Given information Block Start

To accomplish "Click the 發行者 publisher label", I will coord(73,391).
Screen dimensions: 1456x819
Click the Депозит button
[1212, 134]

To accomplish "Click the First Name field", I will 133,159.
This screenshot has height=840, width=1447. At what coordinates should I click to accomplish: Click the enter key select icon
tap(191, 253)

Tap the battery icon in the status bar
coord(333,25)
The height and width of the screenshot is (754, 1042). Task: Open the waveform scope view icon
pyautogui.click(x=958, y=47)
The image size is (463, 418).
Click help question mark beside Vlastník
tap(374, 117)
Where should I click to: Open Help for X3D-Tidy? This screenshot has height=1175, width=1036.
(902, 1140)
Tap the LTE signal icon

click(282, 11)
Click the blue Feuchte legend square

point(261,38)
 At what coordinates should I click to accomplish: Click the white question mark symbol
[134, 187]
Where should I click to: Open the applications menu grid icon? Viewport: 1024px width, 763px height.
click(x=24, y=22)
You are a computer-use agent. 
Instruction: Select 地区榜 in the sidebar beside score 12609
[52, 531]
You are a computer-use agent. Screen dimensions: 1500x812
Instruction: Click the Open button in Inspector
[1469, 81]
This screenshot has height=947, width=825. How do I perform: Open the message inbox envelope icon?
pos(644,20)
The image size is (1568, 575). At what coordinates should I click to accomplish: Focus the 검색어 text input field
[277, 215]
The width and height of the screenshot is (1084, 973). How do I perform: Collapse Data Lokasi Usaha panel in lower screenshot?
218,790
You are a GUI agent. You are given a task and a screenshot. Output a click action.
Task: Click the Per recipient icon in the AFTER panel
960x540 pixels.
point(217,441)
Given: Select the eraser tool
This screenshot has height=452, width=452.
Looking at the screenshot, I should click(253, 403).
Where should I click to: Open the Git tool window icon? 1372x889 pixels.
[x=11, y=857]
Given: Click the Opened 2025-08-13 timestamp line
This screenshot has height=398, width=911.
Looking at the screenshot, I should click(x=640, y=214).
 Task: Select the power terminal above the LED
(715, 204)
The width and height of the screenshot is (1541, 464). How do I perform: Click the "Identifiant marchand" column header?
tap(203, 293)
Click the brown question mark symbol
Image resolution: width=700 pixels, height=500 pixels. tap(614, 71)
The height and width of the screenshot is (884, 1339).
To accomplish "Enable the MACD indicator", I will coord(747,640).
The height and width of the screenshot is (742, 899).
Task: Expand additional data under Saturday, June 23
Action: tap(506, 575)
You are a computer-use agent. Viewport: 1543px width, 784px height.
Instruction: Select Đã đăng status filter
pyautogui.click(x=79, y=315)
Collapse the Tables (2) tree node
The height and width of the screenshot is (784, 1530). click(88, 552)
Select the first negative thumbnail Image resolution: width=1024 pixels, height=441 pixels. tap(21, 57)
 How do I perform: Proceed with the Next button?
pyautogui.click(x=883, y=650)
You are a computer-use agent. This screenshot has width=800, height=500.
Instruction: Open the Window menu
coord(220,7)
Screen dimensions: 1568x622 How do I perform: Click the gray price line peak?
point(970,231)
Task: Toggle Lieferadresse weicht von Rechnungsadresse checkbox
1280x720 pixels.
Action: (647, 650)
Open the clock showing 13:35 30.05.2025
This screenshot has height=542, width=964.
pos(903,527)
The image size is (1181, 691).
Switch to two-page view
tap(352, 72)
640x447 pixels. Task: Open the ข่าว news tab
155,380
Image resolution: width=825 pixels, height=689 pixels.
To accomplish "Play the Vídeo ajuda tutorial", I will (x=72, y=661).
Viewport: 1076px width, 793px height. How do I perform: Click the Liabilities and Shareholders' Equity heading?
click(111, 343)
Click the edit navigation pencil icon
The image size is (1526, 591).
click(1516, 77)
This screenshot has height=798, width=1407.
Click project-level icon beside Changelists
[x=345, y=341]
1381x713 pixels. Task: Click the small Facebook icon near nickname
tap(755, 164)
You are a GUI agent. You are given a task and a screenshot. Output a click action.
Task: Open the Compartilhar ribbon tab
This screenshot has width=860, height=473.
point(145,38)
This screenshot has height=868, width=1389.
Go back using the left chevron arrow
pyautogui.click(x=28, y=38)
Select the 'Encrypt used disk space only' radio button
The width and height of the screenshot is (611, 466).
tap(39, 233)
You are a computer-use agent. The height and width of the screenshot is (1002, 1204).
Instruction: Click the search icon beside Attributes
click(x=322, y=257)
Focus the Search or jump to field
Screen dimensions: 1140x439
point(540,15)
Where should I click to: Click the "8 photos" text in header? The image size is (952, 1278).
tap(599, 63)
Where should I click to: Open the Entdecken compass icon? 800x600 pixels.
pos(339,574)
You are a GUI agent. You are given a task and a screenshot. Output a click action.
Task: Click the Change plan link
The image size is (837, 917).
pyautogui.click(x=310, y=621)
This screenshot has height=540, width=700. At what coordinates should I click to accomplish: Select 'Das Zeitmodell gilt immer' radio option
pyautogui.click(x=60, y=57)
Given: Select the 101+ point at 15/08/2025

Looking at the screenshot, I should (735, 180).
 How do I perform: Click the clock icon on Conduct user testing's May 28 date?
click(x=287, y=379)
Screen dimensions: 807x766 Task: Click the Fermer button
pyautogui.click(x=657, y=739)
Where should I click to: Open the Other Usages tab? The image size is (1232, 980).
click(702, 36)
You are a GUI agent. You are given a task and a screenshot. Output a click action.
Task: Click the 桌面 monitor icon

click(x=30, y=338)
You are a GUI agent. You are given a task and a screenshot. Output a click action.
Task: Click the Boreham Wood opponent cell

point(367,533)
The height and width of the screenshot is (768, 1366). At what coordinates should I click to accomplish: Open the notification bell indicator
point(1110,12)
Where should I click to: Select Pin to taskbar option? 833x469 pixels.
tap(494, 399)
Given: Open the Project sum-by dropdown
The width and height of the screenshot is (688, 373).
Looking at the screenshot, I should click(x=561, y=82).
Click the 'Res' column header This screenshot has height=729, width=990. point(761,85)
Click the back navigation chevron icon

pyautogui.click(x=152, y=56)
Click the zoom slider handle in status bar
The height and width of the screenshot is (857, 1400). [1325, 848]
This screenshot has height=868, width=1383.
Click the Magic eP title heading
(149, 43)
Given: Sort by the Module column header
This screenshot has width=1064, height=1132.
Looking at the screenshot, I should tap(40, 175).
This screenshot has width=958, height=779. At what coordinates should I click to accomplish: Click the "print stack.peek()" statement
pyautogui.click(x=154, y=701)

Given information Block End

Problem
The entries above must be copied verbatim. Leave none out.

Your response
To accomplish "Click the 發行者 publisher label", I will coord(73,391).
Screen dimensions: 1456x819
Click the Депозит button
[1212, 134]

To accomplish "Click the First Name field", I will 133,159.
This screenshot has height=840, width=1447. At what coordinates should I click to accomplish: Click the enter key select icon
tap(191, 253)

Tap the battery icon in the status bar
coord(333,25)
The height and width of the screenshot is (754, 1042). Task: Open the waveform scope view icon
pyautogui.click(x=958, y=47)
The image size is (463, 418).
Click help question mark beside Vlastník
tap(374, 117)
Where should I click to: Open Help for X3D-Tidy? This screenshot has height=1175, width=1036.
(902, 1140)
Tap the LTE signal icon

click(282, 11)
Click the blue Feuchte legend square

point(261,38)
 At what coordinates should I click to accomplish: Click the white question mark symbol
[134, 187]
Where should I click to: Open the applications menu grid icon? Viewport: 1024px width, 763px height.
click(x=24, y=22)
You are a computer-use agent. 
Instruction: Select 地区榜 in the sidebar beside score 12609
[52, 531]
You are a computer-use agent. Screen dimensions: 1500x812
Instruction: Click the Open button in Inspector
[1469, 81]
This screenshot has height=947, width=825. How do I perform: Open the message inbox envelope icon?
pos(644,20)
The image size is (1568, 575). At what coordinates should I click to accomplish: Focus the 검색어 text input field
[277, 215]
The width and height of the screenshot is (1084, 973). How do I perform: Collapse Data Lokasi Usaha panel in lower screenshot?
218,790
You are a GUI agent. You are given a task and a screenshot. Output a click action.
Task: Click the Per recipient icon in the AFTER panel
960x540 pixels.
point(217,441)
Given: Select the eraser tool
This screenshot has height=452, width=452.
Looking at the screenshot, I should click(253, 403).
Where should I click to: Open the Git tool window icon? 1372x889 pixels.
[x=11, y=857]
Given: Click the Opened 2025-08-13 timestamp line
This screenshot has height=398, width=911.
Looking at the screenshot, I should click(x=640, y=214).
 Task: Select the power terminal above the LED
(715, 204)
The width and height of the screenshot is (1541, 464). How do I perform: Click the "Identifiant marchand" column header?
tap(203, 293)
Click the brown question mark symbol
Image resolution: width=700 pixels, height=500 pixels. tap(614, 71)
The height and width of the screenshot is (884, 1339).
To accomplish "Enable the MACD indicator", I will coord(747,640).
The height and width of the screenshot is (742, 899).
Task: Expand additional data under Saturday, June 23
Action: tap(506, 575)
You are a computer-use agent. Viewport: 1543px width, 784px height.
Instruction: Select Đã đăng status filter
pyautogui.click(x=79, y=315)
Collapse the Tables (2) tree node
The height and width of the screenshot is (784, 1530). click(88, 552)
Select the first negative thumbnail Image resolution: width=1024 pixels, height=441 pixels. tap(21, 57)
 How do I perform: Proceed with the Next button?
pyautogui.click(x=883, y=650)
You are a computer-use agent. This screenshot has width=800, height=500.
Instruction: Open the Window menu
coord(220,7)
Screen dimensions: 1568x622 How do I perform: Click the gray price line peak?
point(970,231)
Task: Toggle Lieferadresse weicht von Rechnungsadresse checkbox
1280x720 pixels.
Action: (647, 650)
Open the clock showing 13:35 30.05.2025
This screenshot has height=542, width=964.
pos(903,527)
The image size is (1181, 691).
Switch to two-page view
tap(352, 72)
640x447 pixels. Task: Open the ข่าว news tab
155,380
Image resolution: width=825 pixels, height=689 pixels.
To accomplish "Play the Vídeo ajuda tutorial", I will (x=72, y=661).
Viewport: 1076px width, 793px height. How do I perform: Click the Liabilities and Shareholders' Equity heading?
click(111, 343)
Click the edit navigation pencil icon
The image size is (1526, 591).
click(1516, 77)
This screenshot has height=798, width=1407.
Click project-level icon beside Changelists
[x=345, y=341]
1381x713 pixels. Task: Click the small Facebook icon near nickname
tap(755, 164)
You are a GUI agent. You are given a task and a screenshot. Output a click action.
Task: Open the Compartilhar ribbon tab
This screenshot has width=860, height=473.
point(145,38)
This screenshot has height=868, width=1389.
Go back using the left chevron arrow
pyautogui.click(x=28, y=38)
Select the 'Encrypt used disk space only' radio button
The width and height of the screenshot is (611, 466).
tap(39, 233)
You are a computer-use agent. The height and width of the screenshot is (1002, 1204).
Instruction: Click the search icon beside Attributes
click(x=322, y=257)
Focus the Search or jump to field
Screen dimensions: 1140x439
point(540,15)
Where should I click to: Click the "8 photos" text in header? The image size is (952, 1278).
tap(599, 63)
Where should I click to: Open the Entdecken compass icon? 800x600 pixels.
pos(339,574)
You are a GUI agent. You are given a task and a screenshot. Output a click action.
Task: Click the Change plan link
The image size is (837, 917).
pyautogui.click(x=310, y=621)
This screenshot has height=540, width=700. At what coordinates should I click to accomplish: Select 'Das Zeitmodell gilt immer' radio option
pyautogui.click(x=60, y=57)
Given: Select the 101+ point at 15/08/2025

Looking at the screenshot, I should (735, 180).
 How do I perform: Click the clock icon on Conduct user testing's May 28 date?
click(x=287, y=379)
Screen dimensions: 807x766 Task: Click the Fermer button
pyautogui.click(x=657, y=739)
Where should I click to: Open the Other Usages tab? The image size is (1232, 980).
click(702, 36)
You are a GUI agent. You are given a task and a screenshot. Output a click action.
Task: Click the 桌面 monitor icon

click(x=30, y=338)
You are a GUI agent. You are given a task and a screenshot. Output a click action.
Task: Click the Boreham Wood opponent cell

point(367,533)
The height and width of the screenshot is (768, 1366). At what coordinates should I click to accomplish: Open the notification bell indicator
point(1110,12)
Where should I click to: Select Pin to taskbar option? 833x469 pixels.
tap(494, 399)
Given: Open the Project sum-by dropdown
The width and height of the screenshot is (688, 373).
Looking at the screenshot, I should click(x=561, y=82).
Click the 'Res' column header This screenshot has height=729, width=990. point(761,85)
Click the back navigation chevron icon

pyautogui.click(x=152, y=56)
Click the zoom slider handle in status bar
The height and width of the screenshot is (857, 1400). [1325, 848]
This screenshot has height=868, width=1383.
Click the Magic eP title heading
(149, 43)
Given: Sort by the Module column header
This screenshot has width=1064, height=1132.
Looking at the screenshot, I should tap(40, 175).
This screenshot has width=958, height=779. At what coordinates should I click to accomplish: Click the "print stack.peek()" statement
pyautogui.click(x=154, y=701)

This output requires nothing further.